Bataille completes Inner Experience during the summer of the same year. At that time, he is staying with Marcel Moré’s mother at Boussy-le-Chatêau. It is published by Raymond Queneau, an old friend of Bataille's with whom relations have lately cooled.
He stays in a village called Panilleuse with Denise Rollin.
He writes The Dead Man.
Bataille's illness leads him to lose his job with the Bibliothèque Nationale.
'Nietzsche's Laughter' published in Exercice du silence, Brussels.
Denise Rollin leaves Paris for Drugeac; Bataille follows her, accompanied by his daughter Laurence, 10, and by his old friend André Masson and his wife Rose. Towards the end of the year, Bataille moves out of the flat he had shared with Laure. He takes a new flat in Paris at 259 rue Saint-Honoré in December (Paris VIII).
Gives the lecture 'Socratic College' (note that the date given in the Oeuvres completes is incorrect) which sets out a proposal to organise his discussion readings on a more programmatic basis. This move is rejected by the participants. In Inner Experience, he gives a summary of discussions that arose with Blanchot, presumably in the discussion groups.
There are three principles; experience will:
- only have its principle and end in the absence of salvation, in the renunciation of all hope
- only affirm that experience itself is the authority (but all authority expiates itself)
- only be a contestation of itself and nonknowledge.
This is nicely summarised by Stuart Kendall, one of the editors of The Unfinished System of Nonknowledge:
Their initial proposals were three: they held to the rejection of all hope for salvation, indeed all hope of any kind, the acceptance of experience itself as the only value and authority, and the recognition that experience meant self-expiation.
1943
Inner Experience is published. Camus' The Myth of Sisyphus and Sartre's Being and Nothingness are published in the same year.
In March, moves to 59 rue Saint-Étienne in the village Vézelay with Denise Rollin and her 4-year-old son. His daughter, Laurence, now 13, moves with them. The house is ramshackle; the village austere. Between March and October, Bataille embarks on an affair with the Canadian born, half-Russian and half-English Diane Kotchoubey, an admirer of Inner Experience. She is 23, and has a 3 year old daughter. Diane Kotchoubey and Denise Rollin apparently are joined for a while with Bataille in a ménage-a-trois.
Bataille finishes Guilty in May 1943. In the same month, 'Nom de Dieu', a text written by the Surrealists, argues Inner Experience evidences a simple minded idealism.
Blanchot reviews Inner Experience in Journal des débats in May.
Sartre publishes a long, unfavourable review of Inner Experience in Cahiers du Sud. Bataille's reply is found what will be published in 1945 as On Nietzsche.

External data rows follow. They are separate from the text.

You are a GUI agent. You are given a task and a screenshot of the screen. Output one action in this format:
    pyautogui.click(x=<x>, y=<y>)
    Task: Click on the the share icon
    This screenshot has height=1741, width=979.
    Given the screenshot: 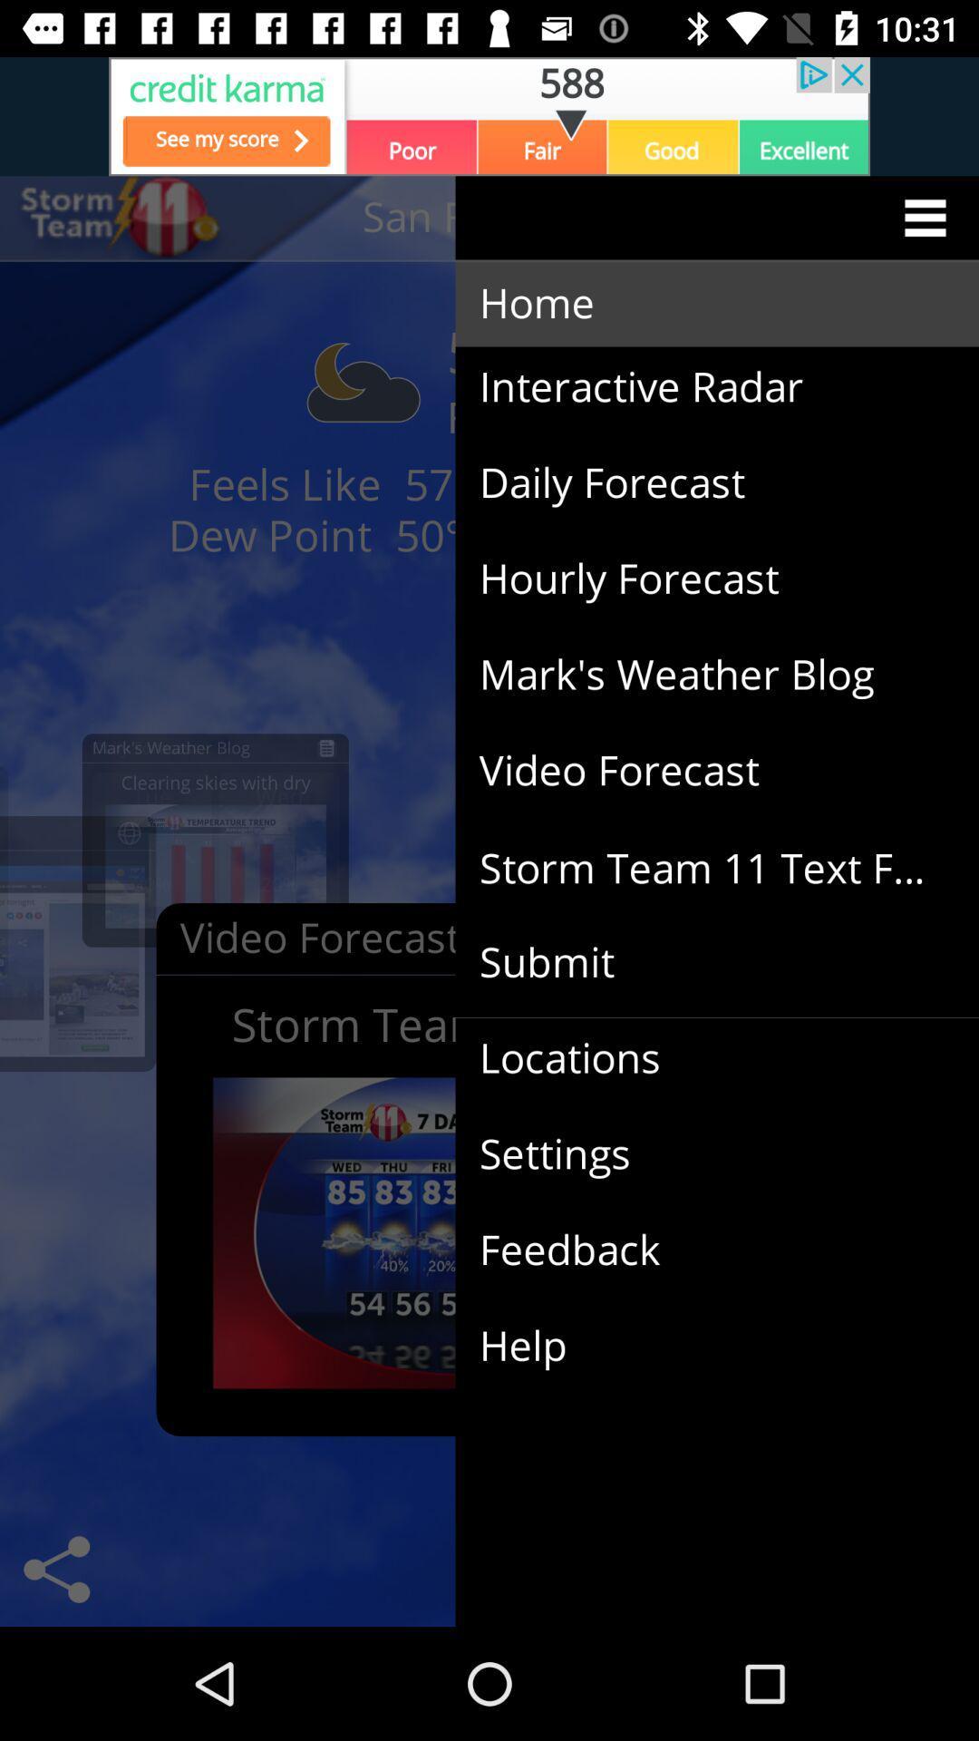 What is the action you would take?
    pyautogui.click(x=55, y=1569)
    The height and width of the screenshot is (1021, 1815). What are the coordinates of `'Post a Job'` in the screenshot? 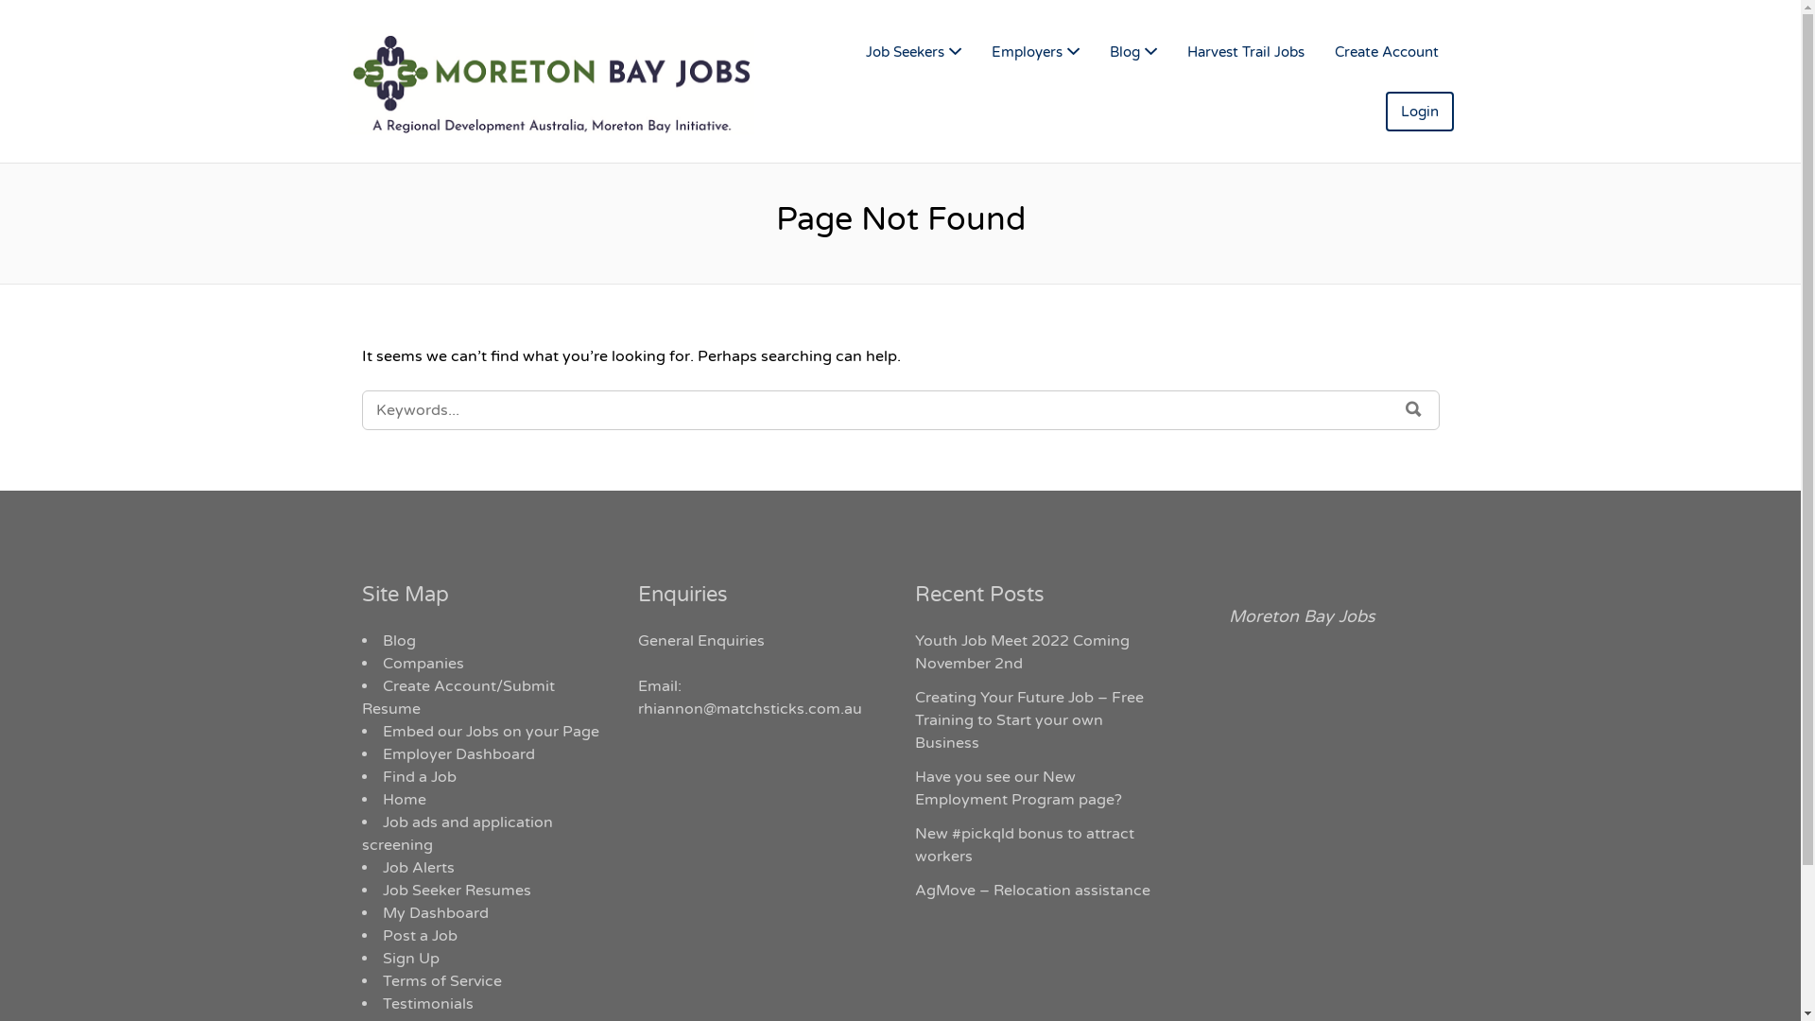 It's located at (418, 936). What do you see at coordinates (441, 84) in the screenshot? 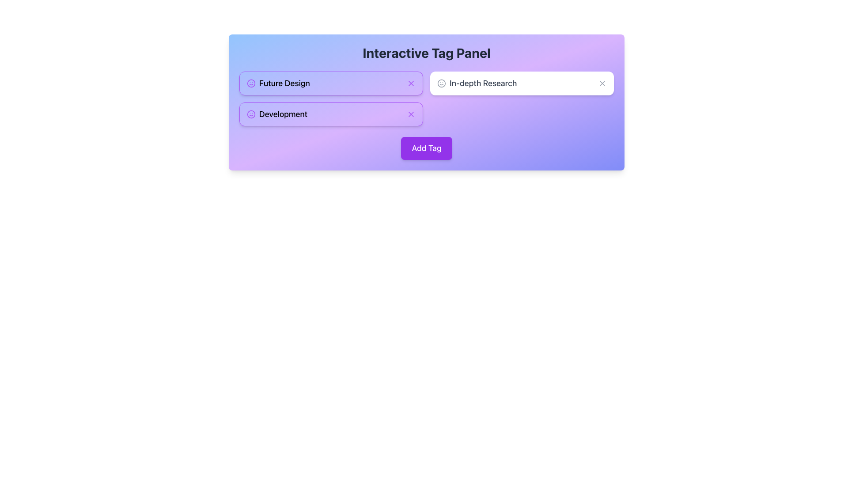
I see `the circular icon representing a smiley face located inside the 'In-depth Research' tag on the right side of the interactive panel` at bounding box center [441, 84].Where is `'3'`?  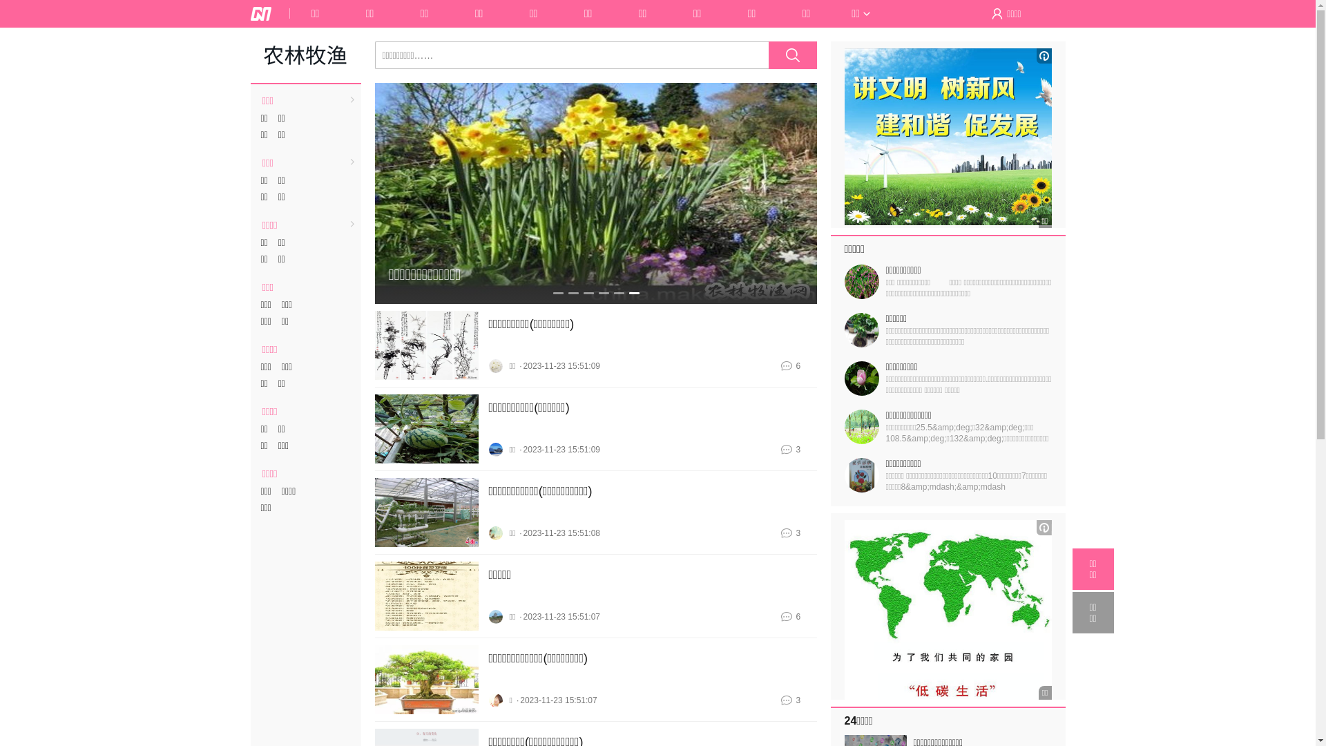
'3' is located at coordinates (798, 700).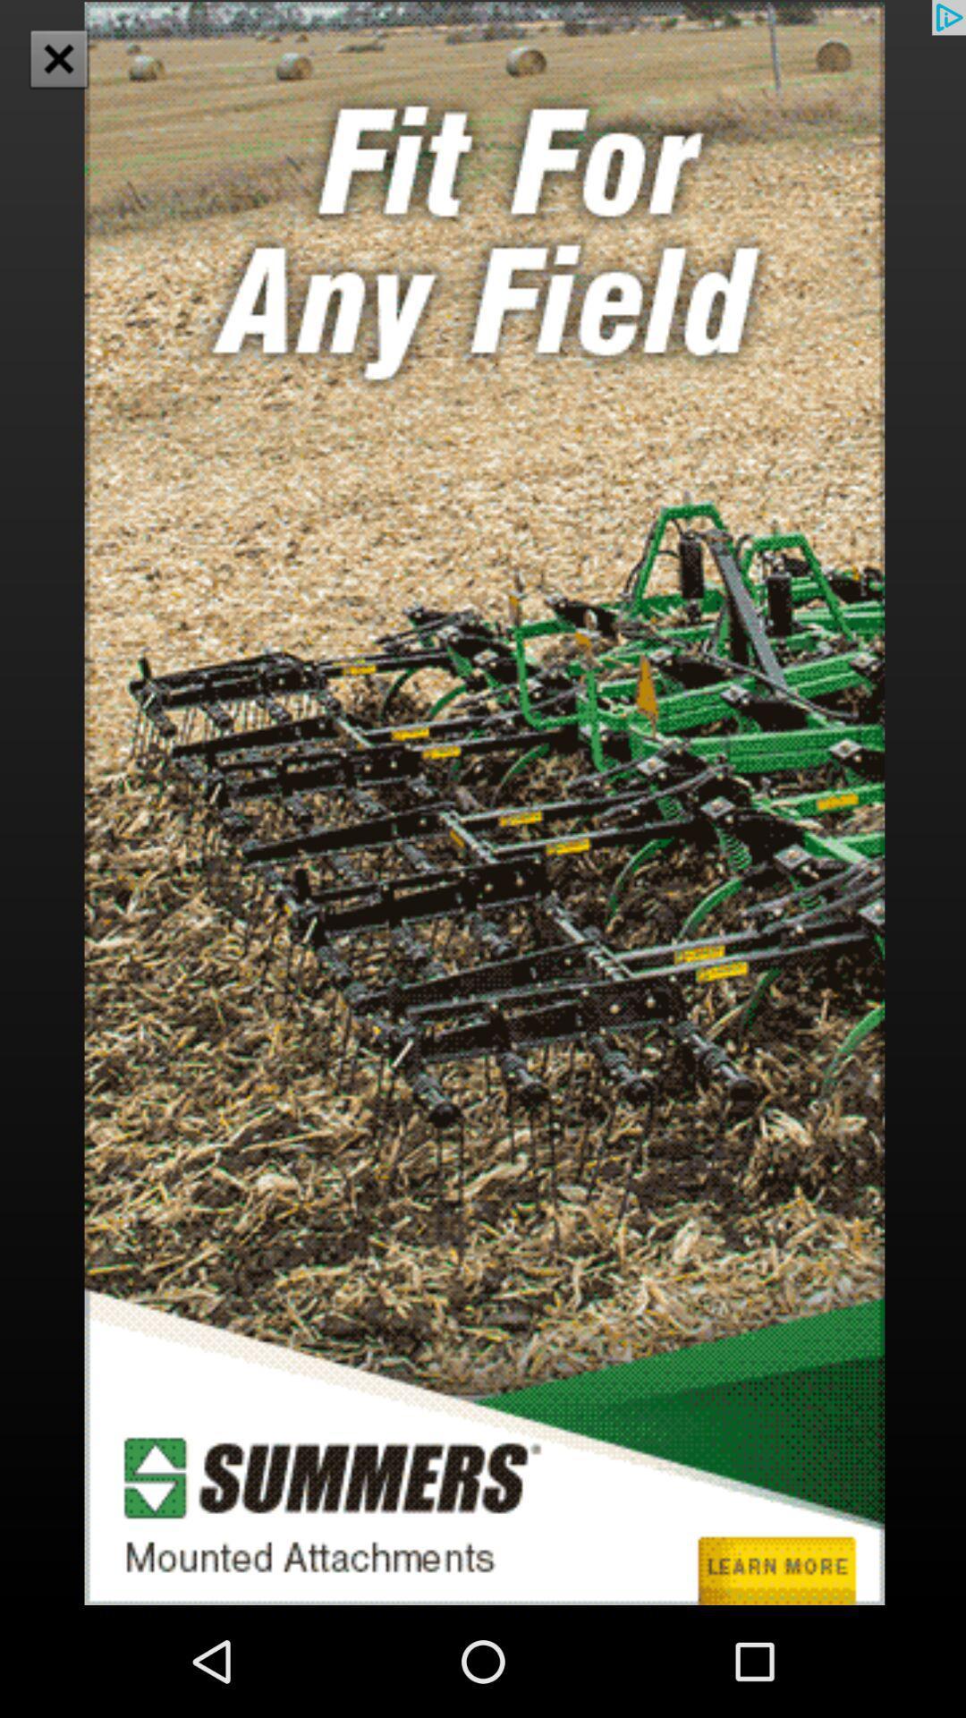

Bataille splits up from Rollin after returning with her to Paris. Kotchoubey had already returned to Paris. Bataille finds lodgings with the painter Balthus through Pierre Klossowski, and spends the winter at Balthus's studio at 3 cour de Rohan. Bataille is at real risk from Kotchoubey’s husband.
1944
He regularly meets, as he is accustomed to do, with friends like Leiris and Queneau. He co-writes a film script, now lost. His co-author leaves the following record of Bataille’s appearance:
A very handsome face, a gentle voice, a very abstract way of moving in space, at once present and absent. When he spoke about the most everyday things, the impression he gave, without being aware of it, was that he was about to impart something of the utmost importance.
He publishes Memorandum, a collage of Nietzsche’s later writings.
Bataille keeps the diaries that will comprise a large part of On Nietzsche.
In March, Bataille gives the lecture, 'Discussion on Sin', based on the 'Summit and Decline' section on what would be published as On Nietzsche. Sartre, Klossowski, Blanchot and many others present. Here, Bataille meets Sartre for the first time. The men meet on several occasions thereafter.
In April 1944, he leaves the studio, moving out of Paris to the rue de Coin-Musard in Samois, near Fontainebleau, close to the house Diane Kotchoubey was living in. He visits her by bike. At the time he is often alone and miserable.
Marcel reviews Inner Experience more or less favourably. But he accuses Bataille of complacency and self-satisfaction.
Guilty is published.
Bataille is very ill in this period. He writes Julie. He also begins to write poetry, mostly at Samois. Some bear witness to his love for Diane Kotchoubey. He publishes Alleluia, a collection of poems, apparently reply to the questions she asked him (so Surya).
In October, he leaves Samois for Paris, taking a flat at 16 rue de Condé. He spends winter 1944-1945 there.
1945
In early 1945, Bataille leaves Paris for Vézelay, where he will live for several years with Kotchoubey, who had left her husband. He will remain there until 1949.
On Nietzsche published.
Blanchot commences an apparently largely epistolatory affair with Denise Rollin, which will continue until her death in 1978.
Just after the war, the journal Fontaine publishes extracts from 'Method of Meditation' under the title 'Devant un ciel vide', 'Before an Empty Sky'. Alongside this text, Bataille is also writing the fictional texts that will appear first as The Hatred of Poetry and, later, as The Impossible. He befriends Giacometti, Michaux and Merleau-Ponty and begin editing Critique. The Hatred of Poetry appears in 1947.